Ce sont ainsi trois personnalités que revêt successivement Anna. Avec ses cheveux longs, elle est la policière efficace. Apres le viol, elle se coupe les cheveux refusant la position de victime où l'on place les femmes mais commence à être infleuncée par le gout du sang du tueur qui l'a violée avec une lame de rasoir entaillant sa lèvre. Enfin, après le second viol et ayant tué Alfredo, elle bascule dans la folie. Elle porte alors une longue perruque blonde laissant grandir le blond Alfredo en elle.

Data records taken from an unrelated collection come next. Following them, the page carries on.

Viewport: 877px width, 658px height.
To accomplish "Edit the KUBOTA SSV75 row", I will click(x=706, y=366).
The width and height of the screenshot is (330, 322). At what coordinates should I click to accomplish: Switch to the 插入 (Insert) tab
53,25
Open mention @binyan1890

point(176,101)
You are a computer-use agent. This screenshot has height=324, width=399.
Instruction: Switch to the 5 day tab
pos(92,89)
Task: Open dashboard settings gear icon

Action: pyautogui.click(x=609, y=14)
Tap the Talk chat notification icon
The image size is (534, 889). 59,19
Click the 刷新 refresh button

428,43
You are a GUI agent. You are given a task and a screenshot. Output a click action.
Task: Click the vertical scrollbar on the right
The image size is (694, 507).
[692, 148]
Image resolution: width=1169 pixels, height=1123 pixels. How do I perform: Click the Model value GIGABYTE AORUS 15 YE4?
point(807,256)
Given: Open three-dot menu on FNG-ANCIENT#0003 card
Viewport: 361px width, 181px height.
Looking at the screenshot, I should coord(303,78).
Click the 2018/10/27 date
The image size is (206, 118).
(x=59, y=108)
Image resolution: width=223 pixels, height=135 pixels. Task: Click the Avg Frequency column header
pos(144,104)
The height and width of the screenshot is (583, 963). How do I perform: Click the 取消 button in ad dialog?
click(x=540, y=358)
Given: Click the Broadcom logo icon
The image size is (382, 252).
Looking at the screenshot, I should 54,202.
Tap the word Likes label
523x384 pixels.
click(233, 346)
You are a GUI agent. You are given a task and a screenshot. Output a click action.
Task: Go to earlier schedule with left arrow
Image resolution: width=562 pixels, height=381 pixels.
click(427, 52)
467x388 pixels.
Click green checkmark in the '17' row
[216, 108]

Liberté avec le texte et les tableaux

Le psychiatre a raison de dire que Stendhal ne fut sans doute pas le premier à être ébloui jusqu'au malaise par la vision d'œuvre d'art mais qu'il fut le premier à le consigner. Cavanna reste aussi dans son domaine en  décrivant les symptômes de ce malaise ; un trouble psychosomatique lié à un trop plein émotionnel éprouvé par une personne plongée au milieu de nombreuses œuvres d’art. Les notions de temps et d’espace disparaissent, le rythme cardiaque augmente ; le sujet peut entrer dans un état nécessitant une hospitalisation et ressentir vertiges, hallucinations, crises de nerf ou de panique. Certains tentent même de détruire les œuvres, à tel point que les gardiens de musée sont formés pour gérer les visiteurs atteints du syndrome.

On peut néanmoins revenir au texte, finalement plus sobre : "(...) Enfin, je suis arrivé à Santa Croce. Là, à droite de la porte, est le tombeau de Michel-Ange; plus loin, voilà le tombeau d'Alfieri, par Canova: je reconnais cette grande figure de l'Italie. J'aperçois ensuite le tombeau de Machiavel; et, vis-à-vis de Michel-Ange, repose Galilée. Quels hommes! Et la Toscane pourrait y joindre le Dante, Boccace et Pétrarque. Quelle étonnante réunion! Mon émotion est si profonde, qu'elle va presque jusqu'à la piété. Le sombre religieux de cette église, son toit en simple charpente, sa façade non terminée, tout cela parle vivement à mon âme. Ah! si je pouvais oublier...! Un moine s'est approché de moi; au lieu de la répugnance allant presque jusqu'à l'horreur physique, je me suis trouvé comme de l'amitié pour lui. [...] Je l'ai prié de me faire ouvrir la chapelle à l'angle nord-est, où sont les fresques du Volterrano. Il m'y conduit et me laisse seul. Là, assis sur le marchepied d'un prie-Dieu, la tête renversée et appuyée sur le pupitre, pour pouvoir regarder au plafond, les Sibylles du Volterrano m'ont donné peut-être le plus vif plaisir que la peinture m'ait jamais fait. J'étais déjà dans une sorte d'extase, par l'idée d'être à Florence, et le voisinage des grands hommes dont je venais de voir les tombeaux. Absorbé dans la contemplation de la beauté sublime, je la voyais de près, je la touchais pour ainsi dire. J'étais arrivé à ce point d'émotion où se rencontrent les sensations célestes données par les beaux-arts et les sentiments passionnés. En sortant de Santa Croce, j'avais un battement de cœur, ce qu'on appelle des nerfs à Berlin; la vie était épuisée chez moi, je marchais avec la crainte de tomber. (Florence, 22 janvier 1817 dans Rome, Naples et Florence - 1826)

Dario Argento prend aussi quelques libertés avec les tableaux. La chute d'Icare n'est pas conservé aux Offices mais à Bruxelles dans la collection des musées royaux et Le sarcophage des époux se trouve au musée étrusque de la villa Giulia à Rome et non à Viterbe. Enfin, lorsque Anna va retrouver Marie, restaurateur de sculptures baroques, c'est la façade de la Galerie nationale d'art moderne qui est filmée.